The decision to pursue a career in mathematical research with teaching was influenced by a combination of personal interest and a desire to make a tangible impact. I recognised the power of mathematics to address real-world challenges and saw the potential to contribute to both theoretical understanding and practical applications. The joy of now applying mathematics to all these different fields is enormous.

Which skills do you consider to be essential for your job?

In addition to a good academic background, curiosity and perseverance are two essential skills for a researcher. Curiosity drives the exploration of new mathematical concepts, while perseverance is crucial in overcoming challenges and seeing research projects through to completion. These qualities are highly essential as they enhance meaningful contributions to research.

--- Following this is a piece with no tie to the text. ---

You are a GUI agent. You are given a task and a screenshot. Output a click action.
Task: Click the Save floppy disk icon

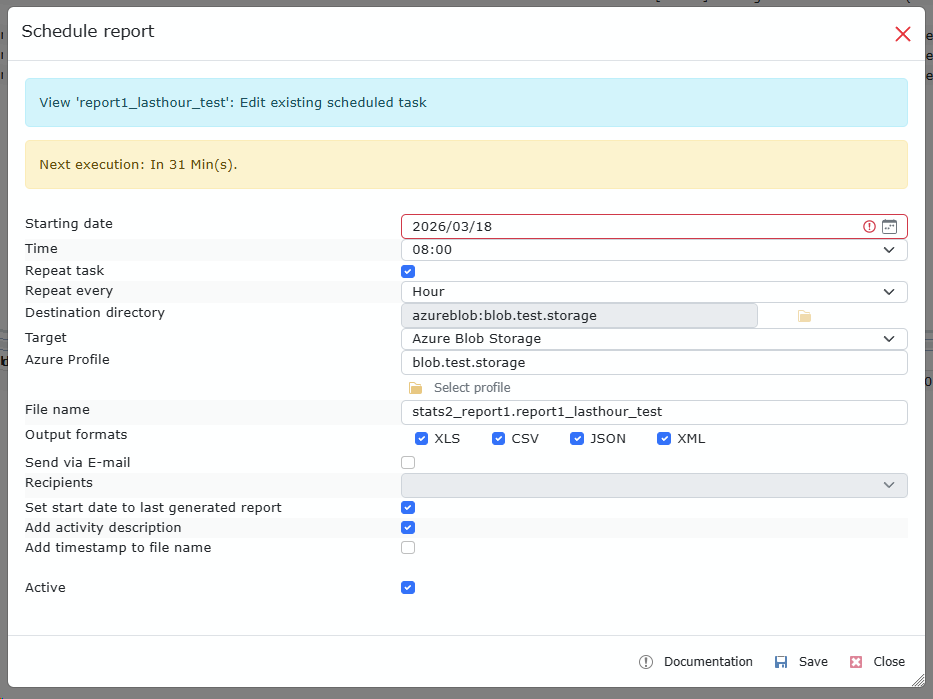[x=781, y=662]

Any advice you may have for other individuals considering your career path?

My main advice for anyone considering a career in mathematical research is to embrace their uniqueness. Mathematics is a field for everyone, and diverse perspectives can lead to innovative solutions. Also, cultivate curiosity, persevere through challenges, and recognise that your individual approach adds value to the field.

“I would like everyone to know that maths is fun, maths is for everyone and everyone can do maths”

Most importantly, I would like everyone to know that maths is fun, maths is for everyone and everyone can do maths. Maths is not strictly for the so-called genius. Maths is not difficult, it only requires frequent practising. With maths skills, you have excellent career prospects ahead. Finally, never allow anyone to portray maths to you in a way that suggests it’s only for the chosen ones.

Your future career plans?

My future plans involve continuing to apply mathematics to provide solutions to real-world problems. I will be moving abroad for a new role at the University of Georgia in the US, where I will work with a multidisciplinary team of scientists in the development of mathematical approaches for controlling the spread of diseases. My ultimate goal is to bridge the gap between theoretical research and practical applications in addressing pressing global issues.

What benefits of IMA membership have you observed in your career so far?

Being a member of the Institute of Mathematics and its Applications (IMA) has proven to be invaluable in my career and has significantly contributed to my professional growth in many ways. Firstly, IMA membership has provided me with a network of professionals and researchers in the field of mathematics. This network has opened doors to collaboration, knowledge exchange, and exposure to diverse perspectives within the mathematical community.

Additionally, the IMA has been instrumental in helping me identify various opportunities in mathematics. This includes access to conferences, workshops, and seminars where I can stay updated on the latest developments in the field. The organisation also offers resources and publications such as “Mathematics Today” that have proven to be valuable in providing news and other informative items on mathematics and related topics.

Furthermore, being part of the IMA has allowed me to engage with a broader community of practitioners, fostering a sense of belonging and shared purpose. This sense of community has not only enhanced my professional development but has also provided a platform for discussing and addressing challenges faced by mathematicians.

In general, the benefits of IMA membership are enormous.